Beim Logodesign gibt es viele Denkfallen. Als Grafikdesigner hört man Anfragen, die sich technisch noch realisieren lassen, jedoch wenig sinnvoll, eher hinderlich sind. Andere sind nicht oder mit einem erheblichen Aufwand in der Produktion realisierbar.

Grafikdesigner können (fast) alle Wünsche in Logodesigns umsetzen. Erfahrene Designer beachten beim Logoentwicklungsprozess die wesentlichen Punkte und lenken ihre Kunden in die Richtung der Machbarkeit.

Eine kurze Zusammenfassung

  • Flexibilität
  • Kontrast
  • Eindeutigkeit
  • Farbsysteme
  • Plakativ
  • visueller Stil
  • Evergreen

 

Dein Logo will flexibel eingesetzt werden können!
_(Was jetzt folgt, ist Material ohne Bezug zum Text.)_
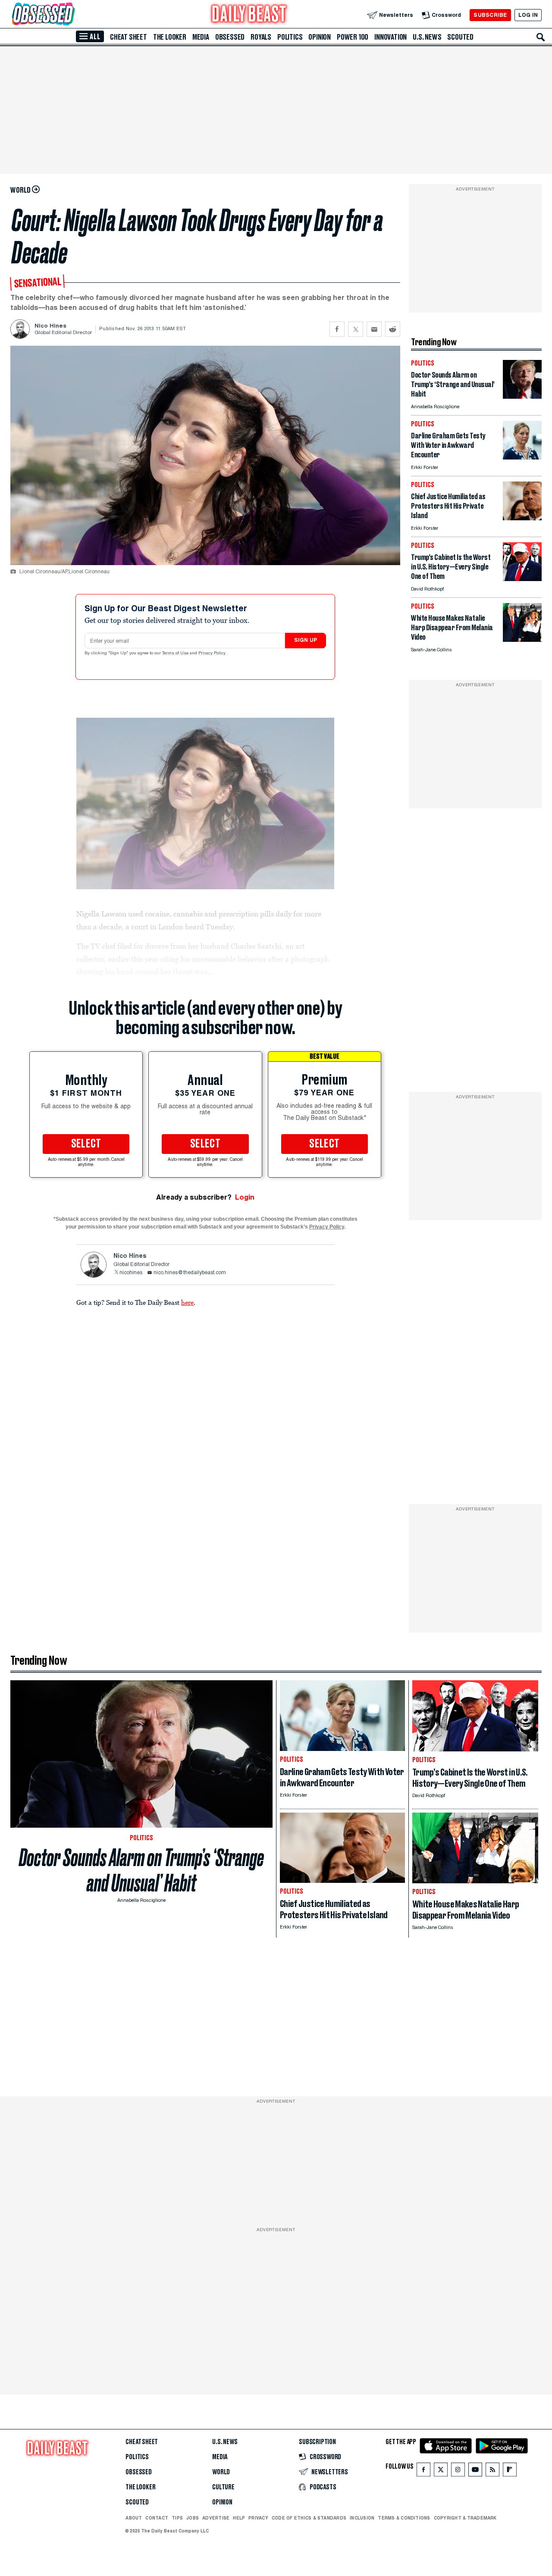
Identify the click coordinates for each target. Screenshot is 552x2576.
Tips (177, 2517)
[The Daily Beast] (249, 15)
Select (86, 1144)
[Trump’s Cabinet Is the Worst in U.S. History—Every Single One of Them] (522, 578)
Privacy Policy (212, 653)
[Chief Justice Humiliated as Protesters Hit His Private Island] (522, 518)
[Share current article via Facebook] (337, 329)
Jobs (192, 2517)
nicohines (130, 1272)
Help (239, 2517)
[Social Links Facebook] (423, 2471)
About (133, 2517)
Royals (261, 37)
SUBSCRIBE (490, 15)
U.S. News (427, 37)
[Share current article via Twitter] (355, 329)
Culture (223, 2487)
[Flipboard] (509, 2471)
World (221, 2472)
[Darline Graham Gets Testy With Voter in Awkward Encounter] (522, 457)
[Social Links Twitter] (441, 2471)
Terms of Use (176, 653)
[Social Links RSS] (492, 2471)
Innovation (390, 37)
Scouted (460, 37)
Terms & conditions (404, 2517)
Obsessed (230, 37)
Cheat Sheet (128, 37)
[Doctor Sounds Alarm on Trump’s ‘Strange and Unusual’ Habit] (522, 396)
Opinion (319, 37)
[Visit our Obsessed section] (70, 15)
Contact (156, 2517)
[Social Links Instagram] (458, 2471)
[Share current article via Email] (374, 329)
Du willst auf ein durchdachtes Logopaket zurückgreifen können – mit verschiedenen Variationen in Größe, Proportion und Farben für die verschiedenen Anwendungen und dabei randscharf skalierbar.

 

Dein Logo muss in Schwarz/weiß funktionieren.

Manchmal werden Logos gestempelt, gestickt, geprägt, graviert oder ausgesägt. Jetzt ist es wichtig, dass die Kernelemente deutlich herausgearbeitet wurden.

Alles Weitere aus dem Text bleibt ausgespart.